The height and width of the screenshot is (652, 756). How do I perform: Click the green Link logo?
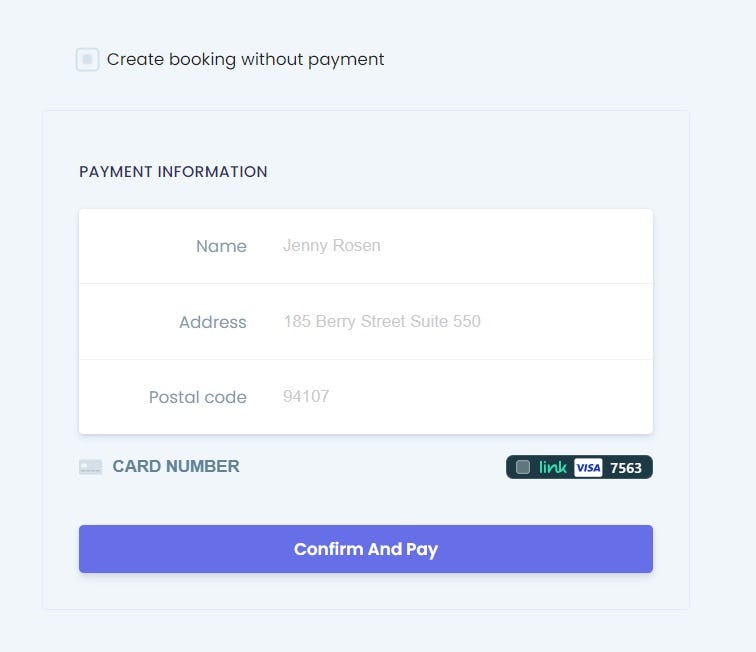pos(553,467)
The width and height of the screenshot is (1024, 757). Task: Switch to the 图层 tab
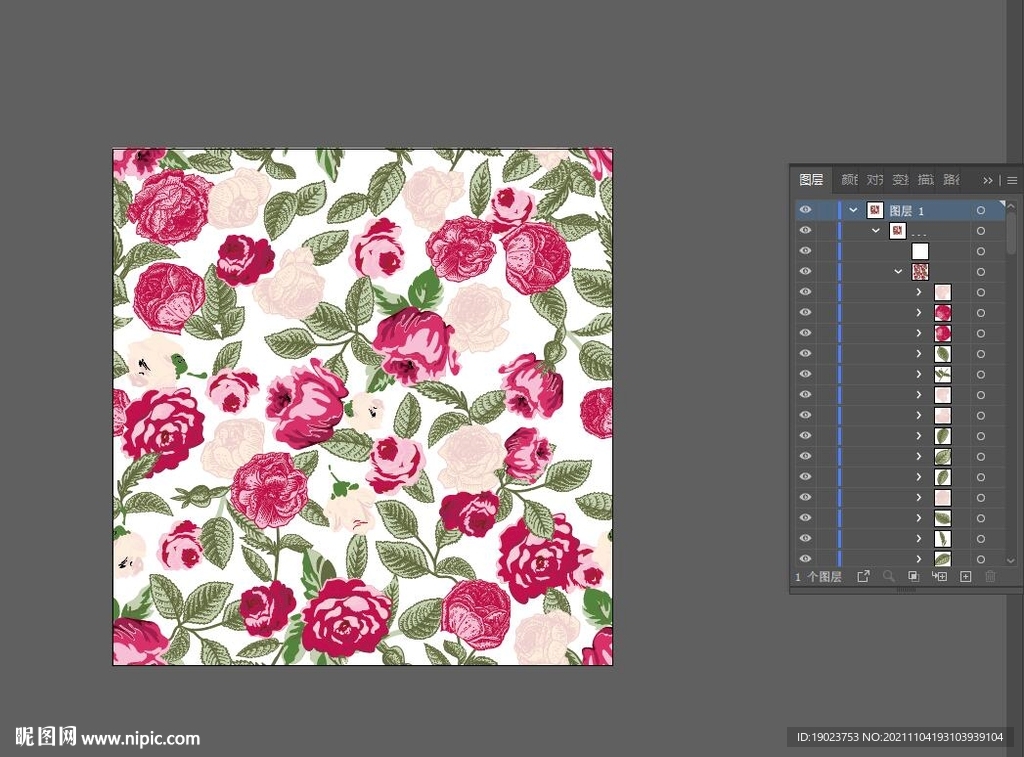click(x=811, y=180)
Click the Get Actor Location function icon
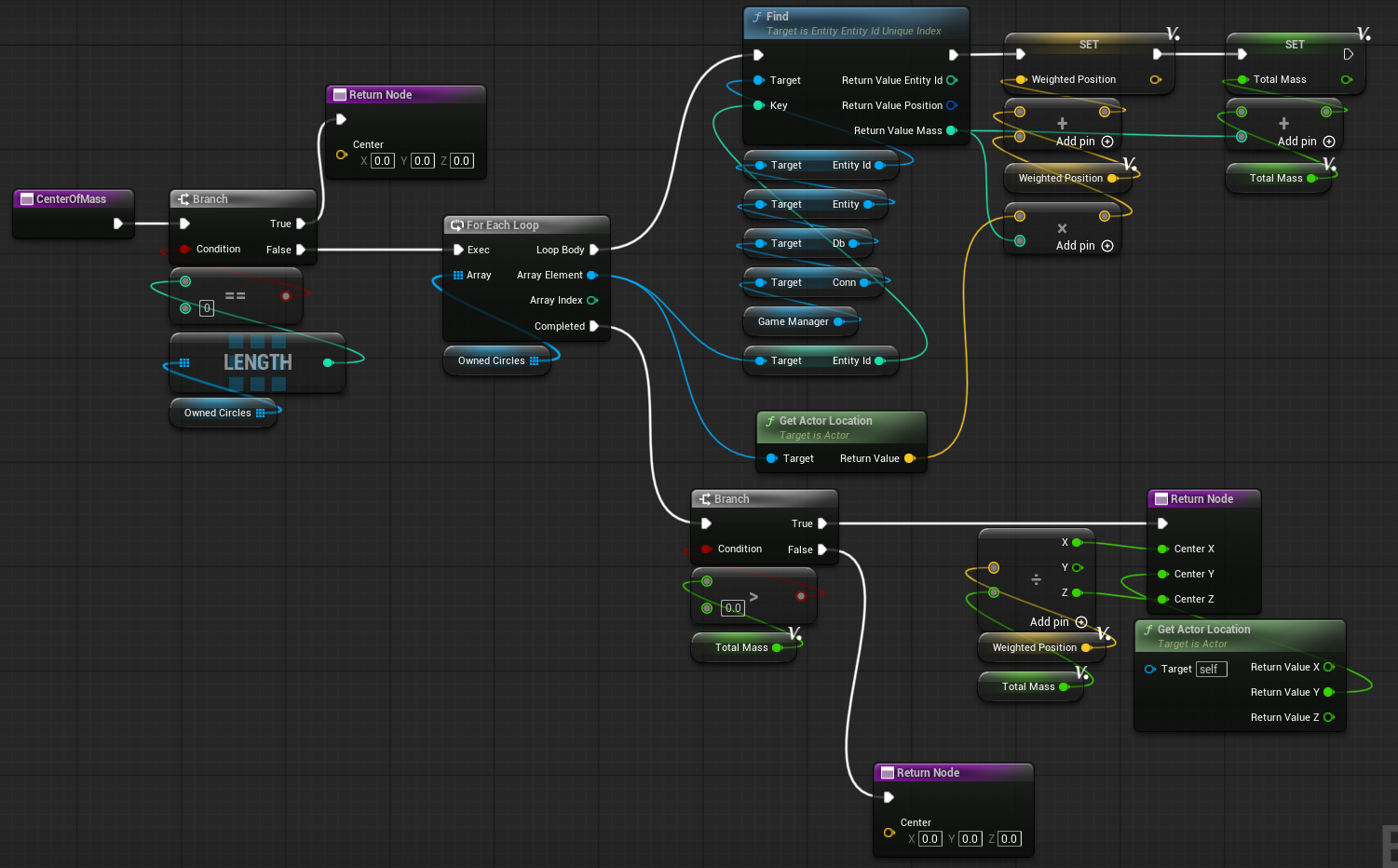This screenshot has height=868, width=1398. click(769, 420)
§ §
What the exercise asks =
Copy all of the listing word for word, minus the images.

Final answer =
The height and width of the screenshot is (652, 756). How do I perform: Click the green Link logo?
pos(553,467)
The width and height of the screenshot is (1024, 757). Task: Switch to the 图层 tab
click(x=811, y=180)
Click the Get Actor Location function icon
This screenshot has height=868, width=1398. click(769, 420)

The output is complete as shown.